I remain a little torn on this, and I’ll say that it depends on the Judge. With an active, engaged judge, you get 100% of the same focus, attention, and competency via a telephonic or video hearing. I’ll do a hearing via Zoom with those judges every time.
But, with a judge who is checked out and not paying attention, it’s easier for that judge to coast through, and it’s harder to get their focus and attention when you’re not personally in the same room. More judges than you’d think fall into this category.
Like so many other things in the law, the judge’s demeanor and interest (in the case, in the law, in where the lawyer is from, etc.) are the ultimate wild-card as to whether a client is going to get justice.
Tennessee sues Apple, Inc. over unfair and misleading information about iPhone updates and battery life. Last Friday, the Tennessee Attorney General filed a Complaint against Apple, Inc., alleging a violation of the Tennessee Consumer Protection Act over the iPhone’s “unexpected shutdowns” and “throttling” issues occurring in 2016 and 2017.
From the Complaint, it’s unclear how many Tennessee users are impacted and how much in damages are being sought. The full Complaint can be found here:
You’ll note that the final line of the Complaint contains a reference to “Ethicon’s unlawful trade practices,” which suggests that Attorney Generals are just like the rest of us, when it comes to recycling form pleadings.
Are lawyers more effective working from home?
Lots of parents (especially mothers) have talked about the struggle to effectively practice law from home with kids in the house. In my house, I spend the five minutes before a call or a Zoom hearing telling, bribing, begging my children to be quiet, stay in their room, etc.
But, who knew that the real time-wasters were our law partners?
If this report is to be believed, maybe the “heightened productivity” lawyers enjoy at home results from an unhealthy lack of separation between work and home…
Today marks the 8 month mark of when, basically, people started taking COVID seriously.
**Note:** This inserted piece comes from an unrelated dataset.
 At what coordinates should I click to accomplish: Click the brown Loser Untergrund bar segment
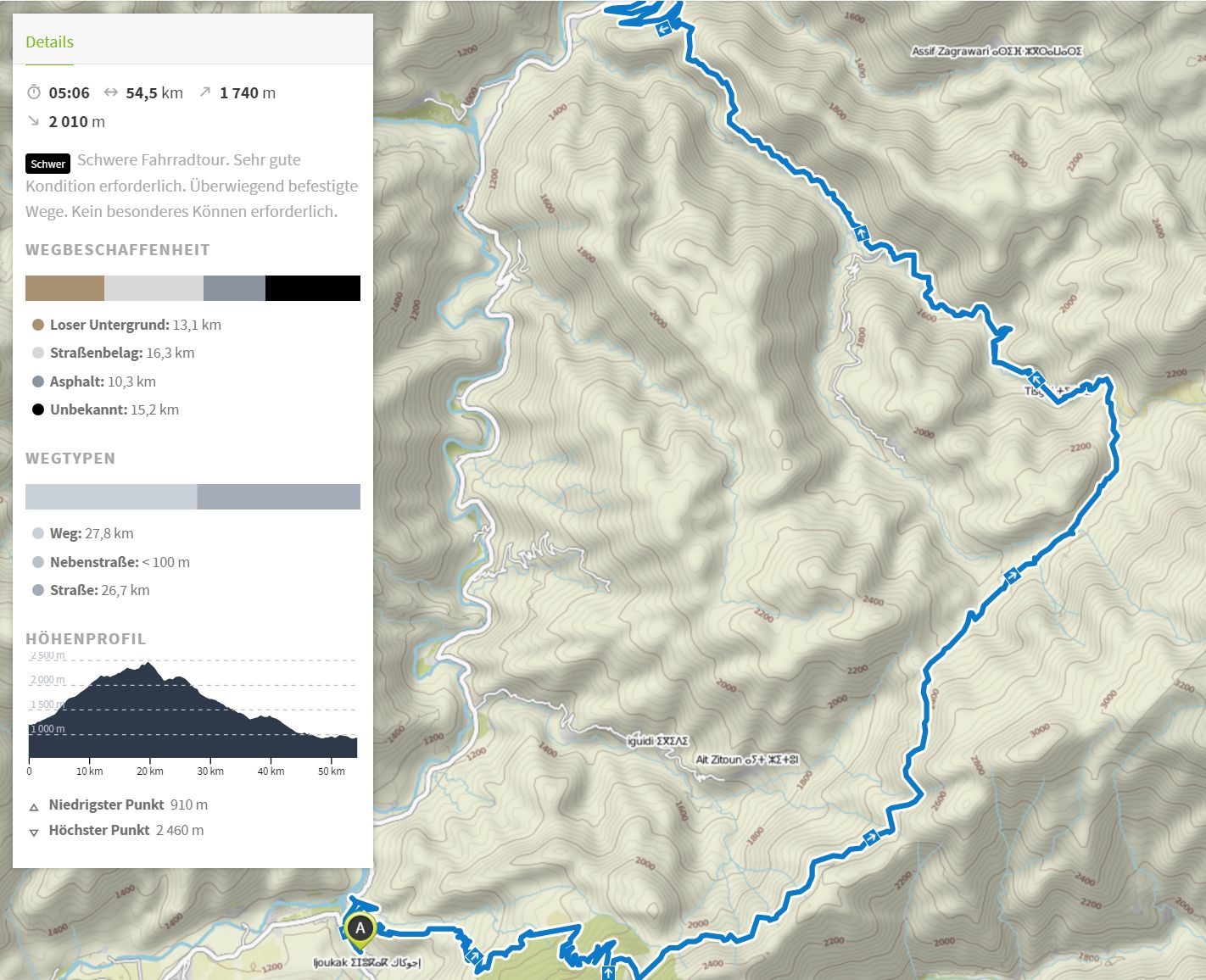(64, 288)
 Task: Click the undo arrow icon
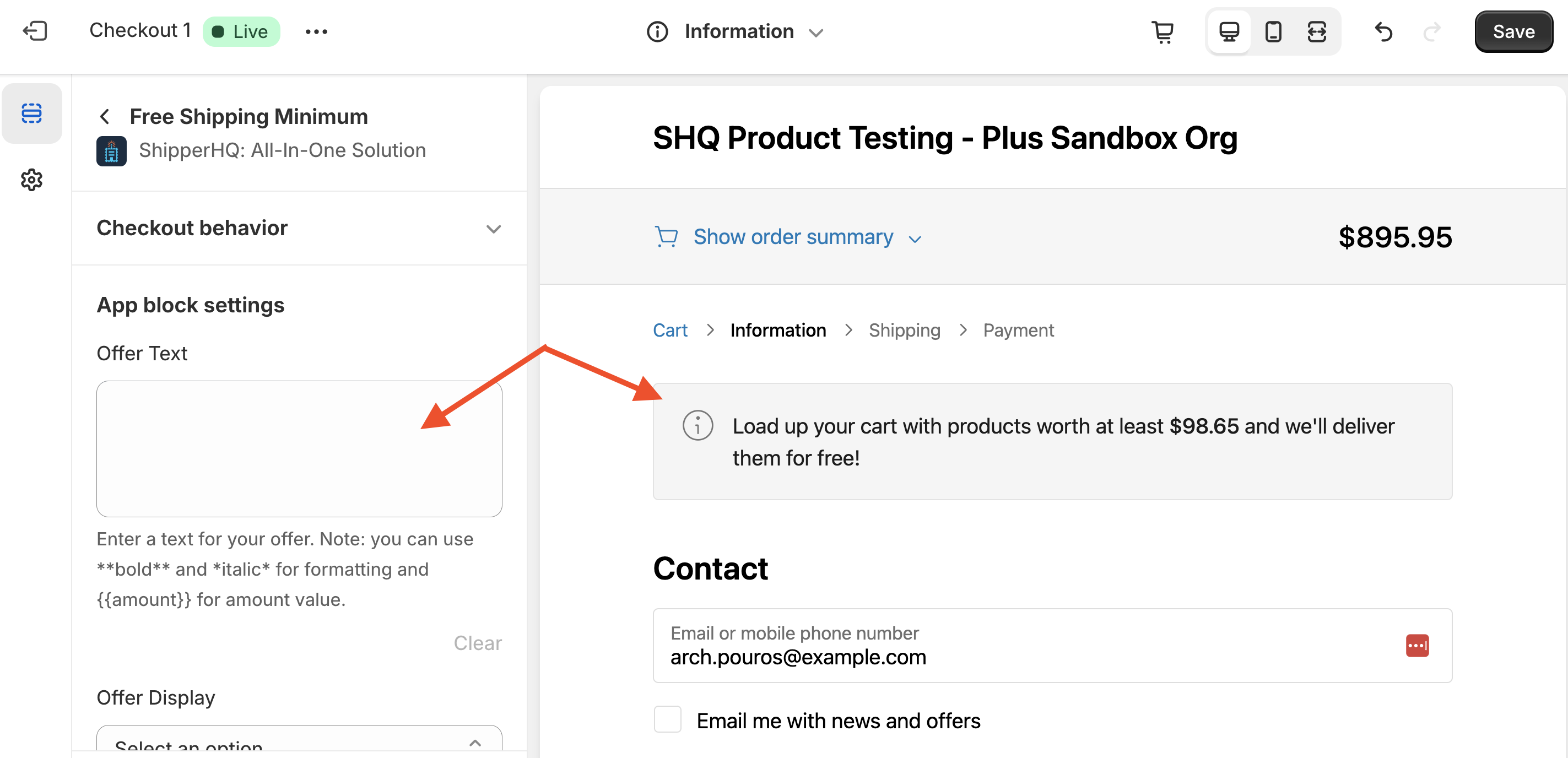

On March 10, 2020, I had travelled to Louisville and was staying at the gorgeous and totally empty Omni Hotel, to interview for the open Louisville Bankruptcy Judgeship. That was on a Tuesday, and, on Saturday, my family was scheduled to depart for a spring break Disney Cruise.
(Spoiler-alert: Neither the job nor the cruise happened.)
In fact, on the drive back to Nashville, I coordinated my wife buying $400 of frozen pizzas and toilet paper, and I pondered stopping at Gander Mountain in Bowling Green to buy pre-apocalypse weapons and ammo.
(Spoiler-alert: The pizzas and toilet paper did happen, but the Anthony armory remains stocked only with hand-to-hand combat accessories.)